23/3期Q4で回路検査用コネクタ失速、無線通信機器不振で15.2%増収11%営利増に減額

 

 Q3決算が11/10の修正増額修正予想に沿った収益をほぼ確保したものの、足元の環境が車載通信機器事業以外で激変、23/3期会社予想を売上高770億円(期初計画比40億円増額、Q1修正比10億円増額、Q2修正比30億円減額、15.2%増)、営利63億円(同4億円減額、同4億円減額、同22億円減額、11.0%増)、経常利益63億円(同4億円減額、同17億円減額、同33億円減額、3.5%減)予想とした。為替前提を下期140円から130円に引き下げたことで営業外の為替差益が大幅減少、営業利益では減額ながら過去最高益を僅かながら更新予想も、経常利益では減益に転ずる予想となった。ちなみにQ4だけを取り出すと、売上高114.83億円(7.7%減)、営業利益1.0億円(89.3%減)、経常損失3.19億円(23.89億円減額、赤字転落)予想となる。

 

 事業別では車載通信機器が売上高459億円(Q2修正比変更なし、14.5%増)予想、営業損失16.5億円(同2.0億円赤字拡大、14.3%悪化)と、売上は変更ないも、利益はQ3の工場稼働低下影響を補えずQ4で営利黒字転換予想に。Q4では売上高114.83億円(前年同期比4.4%増)、営利0.78億円(同7.33億円改善、黒字転換)予想。売上面では為替のドル高一巡で売上の伸びはQ3の19.6%増から大幅減速も、実質数量ではSUV向けのシャークフィンアンテナの伸びが継続、利益面では一部製品の値上げ効果、中国工場の稼働正常化、ドル高によるコスト高が軽減、四半期遅れながら営業黒字転換を予想している。

データセットの項目
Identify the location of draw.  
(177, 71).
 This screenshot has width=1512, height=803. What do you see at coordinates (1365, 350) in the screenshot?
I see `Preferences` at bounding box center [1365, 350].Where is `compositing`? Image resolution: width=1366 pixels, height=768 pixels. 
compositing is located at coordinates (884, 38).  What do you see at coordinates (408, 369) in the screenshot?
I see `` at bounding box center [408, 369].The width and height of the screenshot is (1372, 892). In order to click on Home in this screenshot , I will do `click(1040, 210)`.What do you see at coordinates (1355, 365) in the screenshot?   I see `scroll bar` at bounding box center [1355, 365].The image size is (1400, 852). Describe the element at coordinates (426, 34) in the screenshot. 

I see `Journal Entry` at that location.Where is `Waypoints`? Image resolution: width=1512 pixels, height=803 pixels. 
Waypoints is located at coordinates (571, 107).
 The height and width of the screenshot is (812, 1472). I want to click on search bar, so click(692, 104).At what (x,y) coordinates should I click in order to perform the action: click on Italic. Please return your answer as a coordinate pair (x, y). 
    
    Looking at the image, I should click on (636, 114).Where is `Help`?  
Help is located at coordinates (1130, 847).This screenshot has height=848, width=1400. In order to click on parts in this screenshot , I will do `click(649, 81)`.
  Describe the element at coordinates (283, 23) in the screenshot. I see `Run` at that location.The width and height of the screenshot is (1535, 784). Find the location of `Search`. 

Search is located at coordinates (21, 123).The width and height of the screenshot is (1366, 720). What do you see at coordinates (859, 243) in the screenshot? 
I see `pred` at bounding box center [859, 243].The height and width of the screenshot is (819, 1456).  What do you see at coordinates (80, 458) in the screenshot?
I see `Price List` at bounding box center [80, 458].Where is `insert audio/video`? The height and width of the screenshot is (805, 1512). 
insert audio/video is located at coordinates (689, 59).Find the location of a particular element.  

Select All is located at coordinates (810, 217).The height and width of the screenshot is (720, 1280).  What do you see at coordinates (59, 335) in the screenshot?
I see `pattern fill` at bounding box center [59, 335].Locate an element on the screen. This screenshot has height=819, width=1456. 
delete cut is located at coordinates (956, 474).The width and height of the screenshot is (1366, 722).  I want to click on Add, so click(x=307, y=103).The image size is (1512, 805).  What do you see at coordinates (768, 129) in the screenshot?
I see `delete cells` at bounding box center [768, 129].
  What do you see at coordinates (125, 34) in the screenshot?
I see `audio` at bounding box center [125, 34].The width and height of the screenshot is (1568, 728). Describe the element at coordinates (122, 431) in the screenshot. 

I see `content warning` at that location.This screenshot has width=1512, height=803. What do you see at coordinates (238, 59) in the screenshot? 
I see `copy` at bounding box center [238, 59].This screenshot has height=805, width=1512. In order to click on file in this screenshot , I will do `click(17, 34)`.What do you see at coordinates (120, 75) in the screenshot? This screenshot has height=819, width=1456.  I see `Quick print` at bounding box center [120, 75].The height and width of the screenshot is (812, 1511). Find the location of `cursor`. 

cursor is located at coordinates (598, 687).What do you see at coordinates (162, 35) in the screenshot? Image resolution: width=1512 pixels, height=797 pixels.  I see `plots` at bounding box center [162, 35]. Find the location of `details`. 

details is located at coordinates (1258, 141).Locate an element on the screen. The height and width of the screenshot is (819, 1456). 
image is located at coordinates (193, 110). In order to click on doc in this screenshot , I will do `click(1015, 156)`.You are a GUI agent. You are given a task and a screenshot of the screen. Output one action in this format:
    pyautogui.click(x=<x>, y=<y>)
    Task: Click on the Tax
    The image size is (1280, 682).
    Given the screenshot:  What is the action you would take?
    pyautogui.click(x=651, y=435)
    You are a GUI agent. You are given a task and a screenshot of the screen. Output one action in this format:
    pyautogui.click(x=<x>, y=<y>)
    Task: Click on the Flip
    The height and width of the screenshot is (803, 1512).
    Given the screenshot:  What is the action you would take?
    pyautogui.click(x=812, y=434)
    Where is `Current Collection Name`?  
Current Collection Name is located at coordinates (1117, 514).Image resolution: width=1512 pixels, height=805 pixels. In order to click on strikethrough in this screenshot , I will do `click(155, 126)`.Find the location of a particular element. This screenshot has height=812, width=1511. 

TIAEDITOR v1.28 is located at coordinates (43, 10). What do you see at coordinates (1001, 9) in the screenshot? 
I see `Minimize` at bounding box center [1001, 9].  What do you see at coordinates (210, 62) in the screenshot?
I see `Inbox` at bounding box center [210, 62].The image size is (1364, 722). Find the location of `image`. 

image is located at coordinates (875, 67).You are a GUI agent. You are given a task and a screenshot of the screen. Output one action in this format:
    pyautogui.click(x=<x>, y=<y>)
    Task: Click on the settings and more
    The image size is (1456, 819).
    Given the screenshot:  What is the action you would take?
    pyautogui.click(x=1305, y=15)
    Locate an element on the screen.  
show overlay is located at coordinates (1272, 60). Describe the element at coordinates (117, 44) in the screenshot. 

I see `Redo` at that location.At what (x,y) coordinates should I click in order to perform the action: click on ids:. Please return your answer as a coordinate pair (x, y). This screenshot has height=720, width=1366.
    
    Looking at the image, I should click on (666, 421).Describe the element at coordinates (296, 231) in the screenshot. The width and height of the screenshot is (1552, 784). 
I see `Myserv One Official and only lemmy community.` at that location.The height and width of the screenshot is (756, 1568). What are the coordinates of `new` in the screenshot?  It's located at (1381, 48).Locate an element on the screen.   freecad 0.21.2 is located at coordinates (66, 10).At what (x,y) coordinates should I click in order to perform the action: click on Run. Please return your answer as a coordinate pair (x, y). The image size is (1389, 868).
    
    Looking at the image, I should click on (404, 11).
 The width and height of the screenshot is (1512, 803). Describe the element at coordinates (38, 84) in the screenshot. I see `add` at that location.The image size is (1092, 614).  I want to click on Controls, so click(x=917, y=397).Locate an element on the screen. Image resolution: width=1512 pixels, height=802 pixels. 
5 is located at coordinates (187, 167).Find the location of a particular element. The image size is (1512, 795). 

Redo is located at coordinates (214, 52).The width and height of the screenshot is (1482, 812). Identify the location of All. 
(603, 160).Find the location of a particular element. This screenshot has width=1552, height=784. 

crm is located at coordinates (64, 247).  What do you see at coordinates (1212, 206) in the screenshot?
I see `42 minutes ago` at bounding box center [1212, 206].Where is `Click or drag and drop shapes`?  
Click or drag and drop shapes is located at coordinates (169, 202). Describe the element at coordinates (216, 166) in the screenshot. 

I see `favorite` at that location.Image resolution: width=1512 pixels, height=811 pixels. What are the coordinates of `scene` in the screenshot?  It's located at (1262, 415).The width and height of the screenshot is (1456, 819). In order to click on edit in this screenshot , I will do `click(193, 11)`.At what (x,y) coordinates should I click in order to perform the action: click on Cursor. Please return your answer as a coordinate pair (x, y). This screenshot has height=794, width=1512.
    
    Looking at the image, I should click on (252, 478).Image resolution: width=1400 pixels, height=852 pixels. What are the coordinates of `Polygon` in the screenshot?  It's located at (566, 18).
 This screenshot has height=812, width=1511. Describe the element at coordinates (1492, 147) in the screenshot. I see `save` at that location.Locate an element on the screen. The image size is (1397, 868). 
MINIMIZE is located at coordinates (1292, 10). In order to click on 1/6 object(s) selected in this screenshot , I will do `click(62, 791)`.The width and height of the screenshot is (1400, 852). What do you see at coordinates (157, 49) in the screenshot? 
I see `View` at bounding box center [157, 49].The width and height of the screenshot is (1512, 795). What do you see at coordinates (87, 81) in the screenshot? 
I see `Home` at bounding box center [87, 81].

課題について
本文に基づいて、次の問いに答えなさい。
(a) 23/3期の会社予想で、売上高はいくらとされているか。
(b) 下期の為替前提は何円から何円に引き下げられたか。
(c) 車載通信機器事業で、実質数量の伸びが継続しているとされる製品は何か。

課題の解答
(a) 770億円
(b) 140円から130円
(c) SUV向けのシャークフィンアンテナ